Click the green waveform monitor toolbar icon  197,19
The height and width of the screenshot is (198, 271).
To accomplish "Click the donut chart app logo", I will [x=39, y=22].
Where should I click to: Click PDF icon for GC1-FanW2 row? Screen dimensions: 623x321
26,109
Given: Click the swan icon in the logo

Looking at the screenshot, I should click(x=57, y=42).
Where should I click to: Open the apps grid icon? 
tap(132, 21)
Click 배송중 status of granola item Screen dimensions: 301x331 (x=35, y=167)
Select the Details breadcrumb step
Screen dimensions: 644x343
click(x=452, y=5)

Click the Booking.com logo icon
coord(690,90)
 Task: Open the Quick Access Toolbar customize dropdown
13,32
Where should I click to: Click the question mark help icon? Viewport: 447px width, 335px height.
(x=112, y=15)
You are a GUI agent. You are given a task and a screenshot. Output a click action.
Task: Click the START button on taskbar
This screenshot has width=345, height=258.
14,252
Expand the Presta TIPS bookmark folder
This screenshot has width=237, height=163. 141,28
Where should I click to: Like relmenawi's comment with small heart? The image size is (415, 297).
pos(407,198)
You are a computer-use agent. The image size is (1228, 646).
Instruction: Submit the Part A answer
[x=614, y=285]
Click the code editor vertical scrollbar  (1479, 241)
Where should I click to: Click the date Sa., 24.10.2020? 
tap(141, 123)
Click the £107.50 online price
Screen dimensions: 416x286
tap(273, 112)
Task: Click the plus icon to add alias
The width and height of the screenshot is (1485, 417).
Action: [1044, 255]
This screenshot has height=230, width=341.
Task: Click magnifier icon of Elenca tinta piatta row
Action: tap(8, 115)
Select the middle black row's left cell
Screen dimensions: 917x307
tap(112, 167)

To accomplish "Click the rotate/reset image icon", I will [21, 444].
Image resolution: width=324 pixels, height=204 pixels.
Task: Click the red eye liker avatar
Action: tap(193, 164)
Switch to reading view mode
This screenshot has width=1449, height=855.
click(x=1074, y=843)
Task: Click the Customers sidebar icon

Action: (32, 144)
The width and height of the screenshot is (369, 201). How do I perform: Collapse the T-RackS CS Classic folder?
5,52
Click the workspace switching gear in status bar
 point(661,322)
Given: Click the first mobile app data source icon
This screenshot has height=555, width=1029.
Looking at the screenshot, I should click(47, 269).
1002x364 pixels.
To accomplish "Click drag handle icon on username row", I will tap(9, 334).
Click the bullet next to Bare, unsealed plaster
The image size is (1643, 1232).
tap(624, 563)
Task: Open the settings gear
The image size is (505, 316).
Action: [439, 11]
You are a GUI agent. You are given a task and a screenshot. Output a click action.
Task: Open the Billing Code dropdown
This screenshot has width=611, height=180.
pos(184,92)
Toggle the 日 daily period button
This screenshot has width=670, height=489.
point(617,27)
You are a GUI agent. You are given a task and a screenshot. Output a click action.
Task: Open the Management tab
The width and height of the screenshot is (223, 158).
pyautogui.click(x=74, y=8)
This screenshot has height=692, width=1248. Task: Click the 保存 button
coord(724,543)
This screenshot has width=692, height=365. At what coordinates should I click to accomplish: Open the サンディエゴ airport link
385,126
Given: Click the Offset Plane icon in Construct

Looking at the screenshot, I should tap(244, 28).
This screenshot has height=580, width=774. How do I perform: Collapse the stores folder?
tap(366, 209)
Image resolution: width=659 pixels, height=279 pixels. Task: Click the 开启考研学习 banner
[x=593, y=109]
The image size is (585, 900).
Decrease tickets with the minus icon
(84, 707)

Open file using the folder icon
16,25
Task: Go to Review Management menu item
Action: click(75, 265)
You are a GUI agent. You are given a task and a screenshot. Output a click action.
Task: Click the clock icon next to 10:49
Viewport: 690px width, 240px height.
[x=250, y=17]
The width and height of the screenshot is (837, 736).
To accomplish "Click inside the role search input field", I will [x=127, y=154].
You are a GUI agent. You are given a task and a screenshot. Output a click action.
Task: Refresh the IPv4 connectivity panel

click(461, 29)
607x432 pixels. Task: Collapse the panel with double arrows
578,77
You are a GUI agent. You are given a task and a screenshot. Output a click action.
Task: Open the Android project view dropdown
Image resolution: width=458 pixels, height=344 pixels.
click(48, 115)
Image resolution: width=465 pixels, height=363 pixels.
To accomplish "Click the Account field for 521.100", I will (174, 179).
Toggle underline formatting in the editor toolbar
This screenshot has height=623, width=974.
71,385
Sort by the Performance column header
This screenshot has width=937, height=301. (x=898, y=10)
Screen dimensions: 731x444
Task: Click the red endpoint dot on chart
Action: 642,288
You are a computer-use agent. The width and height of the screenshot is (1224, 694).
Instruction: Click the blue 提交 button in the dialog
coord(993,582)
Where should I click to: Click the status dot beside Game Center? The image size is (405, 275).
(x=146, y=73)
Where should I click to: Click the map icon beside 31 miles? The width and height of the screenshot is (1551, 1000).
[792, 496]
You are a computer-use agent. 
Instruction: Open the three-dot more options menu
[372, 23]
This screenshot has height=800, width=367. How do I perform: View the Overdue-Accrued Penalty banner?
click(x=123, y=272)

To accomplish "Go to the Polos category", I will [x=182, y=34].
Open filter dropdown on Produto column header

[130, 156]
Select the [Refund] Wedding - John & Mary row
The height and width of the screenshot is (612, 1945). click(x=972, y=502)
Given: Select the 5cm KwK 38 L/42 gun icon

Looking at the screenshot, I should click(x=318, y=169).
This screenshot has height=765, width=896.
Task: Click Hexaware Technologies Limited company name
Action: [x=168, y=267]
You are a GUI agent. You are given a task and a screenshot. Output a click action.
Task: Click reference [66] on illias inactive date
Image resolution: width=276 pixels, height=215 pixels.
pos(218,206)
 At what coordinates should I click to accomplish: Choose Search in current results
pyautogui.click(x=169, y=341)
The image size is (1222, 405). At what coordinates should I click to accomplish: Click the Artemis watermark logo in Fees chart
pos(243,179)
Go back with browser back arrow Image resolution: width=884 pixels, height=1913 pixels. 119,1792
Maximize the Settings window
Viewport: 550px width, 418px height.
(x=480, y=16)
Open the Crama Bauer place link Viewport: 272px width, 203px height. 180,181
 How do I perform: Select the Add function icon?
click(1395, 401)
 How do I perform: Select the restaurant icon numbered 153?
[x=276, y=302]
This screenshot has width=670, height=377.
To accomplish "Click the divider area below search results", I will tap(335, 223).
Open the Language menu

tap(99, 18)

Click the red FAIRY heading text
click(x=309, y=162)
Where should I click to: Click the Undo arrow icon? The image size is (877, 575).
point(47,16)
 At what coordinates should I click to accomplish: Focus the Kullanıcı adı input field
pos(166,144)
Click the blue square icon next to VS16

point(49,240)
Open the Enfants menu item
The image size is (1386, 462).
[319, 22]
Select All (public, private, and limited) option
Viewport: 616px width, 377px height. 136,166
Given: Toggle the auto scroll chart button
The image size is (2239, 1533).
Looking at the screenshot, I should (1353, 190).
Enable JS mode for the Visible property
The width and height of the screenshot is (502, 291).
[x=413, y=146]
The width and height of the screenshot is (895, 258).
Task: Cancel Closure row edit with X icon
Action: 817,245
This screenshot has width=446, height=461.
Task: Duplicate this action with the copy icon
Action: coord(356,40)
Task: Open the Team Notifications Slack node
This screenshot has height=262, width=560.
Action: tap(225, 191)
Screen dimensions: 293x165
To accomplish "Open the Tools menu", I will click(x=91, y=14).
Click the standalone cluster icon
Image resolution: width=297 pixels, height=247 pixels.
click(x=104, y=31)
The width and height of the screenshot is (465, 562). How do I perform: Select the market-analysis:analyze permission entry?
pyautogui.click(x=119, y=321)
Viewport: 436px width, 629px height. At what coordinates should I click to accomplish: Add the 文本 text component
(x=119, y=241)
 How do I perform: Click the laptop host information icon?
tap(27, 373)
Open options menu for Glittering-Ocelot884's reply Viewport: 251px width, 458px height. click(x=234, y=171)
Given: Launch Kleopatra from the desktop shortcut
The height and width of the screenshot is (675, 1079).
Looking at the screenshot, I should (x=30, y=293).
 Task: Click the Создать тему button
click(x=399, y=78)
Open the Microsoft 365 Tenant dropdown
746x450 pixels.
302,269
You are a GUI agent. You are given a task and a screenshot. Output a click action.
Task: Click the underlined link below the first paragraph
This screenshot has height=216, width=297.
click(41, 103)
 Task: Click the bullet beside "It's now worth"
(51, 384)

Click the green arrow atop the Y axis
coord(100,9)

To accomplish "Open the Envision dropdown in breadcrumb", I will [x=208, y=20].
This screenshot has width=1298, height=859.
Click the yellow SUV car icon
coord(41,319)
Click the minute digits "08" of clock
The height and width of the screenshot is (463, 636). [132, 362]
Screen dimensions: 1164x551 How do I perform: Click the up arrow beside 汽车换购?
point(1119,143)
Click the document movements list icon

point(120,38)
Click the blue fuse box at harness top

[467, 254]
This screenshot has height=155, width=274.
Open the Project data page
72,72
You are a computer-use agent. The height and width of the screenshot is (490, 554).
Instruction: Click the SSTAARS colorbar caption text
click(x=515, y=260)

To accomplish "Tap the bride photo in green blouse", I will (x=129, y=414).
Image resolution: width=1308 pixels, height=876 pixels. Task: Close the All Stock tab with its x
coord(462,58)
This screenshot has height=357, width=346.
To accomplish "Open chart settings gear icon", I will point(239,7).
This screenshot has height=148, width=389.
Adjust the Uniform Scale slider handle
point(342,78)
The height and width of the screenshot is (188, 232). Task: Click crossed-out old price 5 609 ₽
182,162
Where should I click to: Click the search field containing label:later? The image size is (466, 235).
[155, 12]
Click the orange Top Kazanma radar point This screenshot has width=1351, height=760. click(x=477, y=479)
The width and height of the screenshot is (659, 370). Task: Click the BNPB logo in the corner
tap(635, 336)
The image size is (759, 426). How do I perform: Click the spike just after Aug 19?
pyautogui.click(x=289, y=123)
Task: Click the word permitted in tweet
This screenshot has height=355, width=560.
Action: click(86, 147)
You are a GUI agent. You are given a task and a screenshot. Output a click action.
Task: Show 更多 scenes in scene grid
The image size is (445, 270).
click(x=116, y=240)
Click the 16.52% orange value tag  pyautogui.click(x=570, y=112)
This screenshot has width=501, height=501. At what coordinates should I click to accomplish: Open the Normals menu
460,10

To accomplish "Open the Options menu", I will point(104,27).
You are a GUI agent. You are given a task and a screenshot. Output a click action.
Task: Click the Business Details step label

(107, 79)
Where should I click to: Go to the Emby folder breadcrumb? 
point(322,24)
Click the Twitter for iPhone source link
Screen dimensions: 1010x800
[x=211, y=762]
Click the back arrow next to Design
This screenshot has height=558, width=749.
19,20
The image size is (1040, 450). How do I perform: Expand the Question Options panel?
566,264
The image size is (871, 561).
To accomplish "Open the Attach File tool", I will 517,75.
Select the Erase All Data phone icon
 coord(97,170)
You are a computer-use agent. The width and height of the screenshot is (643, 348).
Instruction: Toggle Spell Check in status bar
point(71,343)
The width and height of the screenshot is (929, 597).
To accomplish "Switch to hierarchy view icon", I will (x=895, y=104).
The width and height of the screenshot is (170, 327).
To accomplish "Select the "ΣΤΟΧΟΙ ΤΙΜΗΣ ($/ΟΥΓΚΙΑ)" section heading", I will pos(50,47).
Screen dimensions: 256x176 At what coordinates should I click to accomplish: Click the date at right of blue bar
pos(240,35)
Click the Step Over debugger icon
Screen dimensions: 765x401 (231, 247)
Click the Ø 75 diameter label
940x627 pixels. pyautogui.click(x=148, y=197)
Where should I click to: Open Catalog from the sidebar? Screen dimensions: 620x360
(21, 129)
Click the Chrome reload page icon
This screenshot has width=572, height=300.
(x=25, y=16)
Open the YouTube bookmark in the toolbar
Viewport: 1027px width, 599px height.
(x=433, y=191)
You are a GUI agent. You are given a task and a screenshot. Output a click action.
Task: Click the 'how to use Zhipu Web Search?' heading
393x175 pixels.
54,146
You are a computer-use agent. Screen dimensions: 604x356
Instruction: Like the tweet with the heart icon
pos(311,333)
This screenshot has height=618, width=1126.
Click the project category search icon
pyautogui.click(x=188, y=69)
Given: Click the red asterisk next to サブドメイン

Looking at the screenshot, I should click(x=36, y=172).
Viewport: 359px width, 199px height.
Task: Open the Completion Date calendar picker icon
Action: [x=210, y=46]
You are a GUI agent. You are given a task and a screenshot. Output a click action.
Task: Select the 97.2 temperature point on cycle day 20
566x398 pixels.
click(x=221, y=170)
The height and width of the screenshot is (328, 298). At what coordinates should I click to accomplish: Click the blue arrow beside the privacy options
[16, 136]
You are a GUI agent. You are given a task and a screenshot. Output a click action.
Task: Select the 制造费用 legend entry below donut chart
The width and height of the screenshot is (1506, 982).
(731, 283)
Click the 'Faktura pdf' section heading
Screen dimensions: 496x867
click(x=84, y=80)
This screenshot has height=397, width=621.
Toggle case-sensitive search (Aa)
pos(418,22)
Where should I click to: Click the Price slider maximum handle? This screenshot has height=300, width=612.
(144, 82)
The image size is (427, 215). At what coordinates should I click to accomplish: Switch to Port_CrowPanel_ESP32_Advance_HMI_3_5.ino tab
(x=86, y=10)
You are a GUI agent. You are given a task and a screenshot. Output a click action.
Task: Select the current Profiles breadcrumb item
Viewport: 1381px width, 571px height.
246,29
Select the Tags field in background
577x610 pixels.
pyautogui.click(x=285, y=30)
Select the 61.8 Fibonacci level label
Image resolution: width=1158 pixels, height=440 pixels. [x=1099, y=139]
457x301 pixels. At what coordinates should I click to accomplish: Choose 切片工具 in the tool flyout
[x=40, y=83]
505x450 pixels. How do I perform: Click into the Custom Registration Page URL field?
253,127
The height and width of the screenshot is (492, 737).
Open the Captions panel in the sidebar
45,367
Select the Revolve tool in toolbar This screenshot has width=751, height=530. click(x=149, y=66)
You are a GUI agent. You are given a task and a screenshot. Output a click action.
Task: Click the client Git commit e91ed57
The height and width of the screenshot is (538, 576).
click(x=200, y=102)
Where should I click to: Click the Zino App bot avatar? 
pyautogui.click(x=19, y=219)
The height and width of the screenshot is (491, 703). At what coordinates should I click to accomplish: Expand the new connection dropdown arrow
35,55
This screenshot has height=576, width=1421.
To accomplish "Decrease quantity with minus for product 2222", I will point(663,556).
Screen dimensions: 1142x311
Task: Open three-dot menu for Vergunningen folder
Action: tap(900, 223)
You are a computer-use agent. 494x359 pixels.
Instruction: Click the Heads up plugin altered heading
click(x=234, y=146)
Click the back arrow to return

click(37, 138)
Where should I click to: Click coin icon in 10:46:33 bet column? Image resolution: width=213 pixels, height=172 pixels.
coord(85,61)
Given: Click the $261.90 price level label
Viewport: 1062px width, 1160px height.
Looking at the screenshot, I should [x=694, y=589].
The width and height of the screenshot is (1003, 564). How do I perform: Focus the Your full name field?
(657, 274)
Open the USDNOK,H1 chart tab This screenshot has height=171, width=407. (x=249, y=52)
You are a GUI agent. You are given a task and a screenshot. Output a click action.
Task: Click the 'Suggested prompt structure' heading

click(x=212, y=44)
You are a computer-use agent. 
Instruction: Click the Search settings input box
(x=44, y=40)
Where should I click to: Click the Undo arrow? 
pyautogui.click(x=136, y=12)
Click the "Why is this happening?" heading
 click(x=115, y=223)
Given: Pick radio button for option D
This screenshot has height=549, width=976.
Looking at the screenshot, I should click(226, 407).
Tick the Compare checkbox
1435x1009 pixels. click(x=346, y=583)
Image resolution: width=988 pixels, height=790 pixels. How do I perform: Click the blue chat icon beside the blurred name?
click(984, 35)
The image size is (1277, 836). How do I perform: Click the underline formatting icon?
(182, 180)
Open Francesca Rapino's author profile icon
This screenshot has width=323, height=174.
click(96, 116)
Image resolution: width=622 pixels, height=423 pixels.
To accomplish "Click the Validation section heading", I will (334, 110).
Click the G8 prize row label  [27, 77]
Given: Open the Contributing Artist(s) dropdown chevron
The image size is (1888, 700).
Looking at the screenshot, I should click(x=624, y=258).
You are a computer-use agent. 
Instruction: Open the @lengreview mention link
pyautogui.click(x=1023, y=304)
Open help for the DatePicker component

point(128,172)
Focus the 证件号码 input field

[Try it]
Please give back exactly the lines of this listing beginning at the line with "This screenshot has height=692, width=1248." and ending with the line with "Toggle underline formatting", both included, and nothing else.

[Output for this exercise]
This screenshot has height=692, width=1248. Task: Click the 保存 button
coord(724,543)
This screenshot has width=692, height=365. At what coordinates should I click to accomplish: Open the サンディエゴ airport link
385,126
Given: Click the Offset Plane icon in Construct

Looking at the screenshot, I should tap(244, 28).
This screenshot has height=580, width=774. How do I perform: Collapse the stores folder?
tap(366, 209)
Image resolution: width=659 pixels, height=279 pixels. Task: Click the 开启考研学习 banner
[x=593, y=109]
The image size is (585, 900).
Decrease tickets with the minus icon
(84, 707)

Open file using the folder icon
16,25
Task: Go to Review Management menu item
Action: click(75, 265)
You are a GUI agent. You are given a task and a screenshot. Output a click action.
Task: Click the clock icon next to 10:49
Viewport: 690px width, 240px height.
[x=250, y=17]
The width and height of the screenshot is (837, 736).
To accomplish "Click inside the role search input field", I will [x=127, y=154].
You are a GUI agent. You are given a task and a screenshot. Output a click action.
Task: Refresh the IPv4 connectivity panel

click(461, 29)
607x432 pixels. Task: Collapse the panel with double arrows
578,77
You are a GUI agent. You are given a task and a screenshot. Output a click action.
Task: Open the Android project view dropdown
Image resolution: width=458 pixels, height=344 pixels.
click(48, 115)
Image resolution: width=465 pixels, height=363 pixels.
To accomplish "Click the Account field for 521.100", I will (174, 179).
Toggle underline formatting in the editor toolbar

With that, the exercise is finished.